> [Task requirements]: Your task is to copy every line of the entries that holds the word "icon".

> [Records from a collection]:
========================

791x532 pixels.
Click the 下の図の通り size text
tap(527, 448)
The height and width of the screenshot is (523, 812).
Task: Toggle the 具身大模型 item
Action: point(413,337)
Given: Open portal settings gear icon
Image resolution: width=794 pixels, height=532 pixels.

========================

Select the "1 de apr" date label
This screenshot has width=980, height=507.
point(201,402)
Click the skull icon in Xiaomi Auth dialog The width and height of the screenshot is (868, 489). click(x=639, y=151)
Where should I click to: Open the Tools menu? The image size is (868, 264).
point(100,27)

========================

> [Written solution]:
Given: Open portal settings gear icon
Click the skull icon in Xiaomi Auth dialog The width and height of the screenshot is (868, 489). click(x=639, y=151)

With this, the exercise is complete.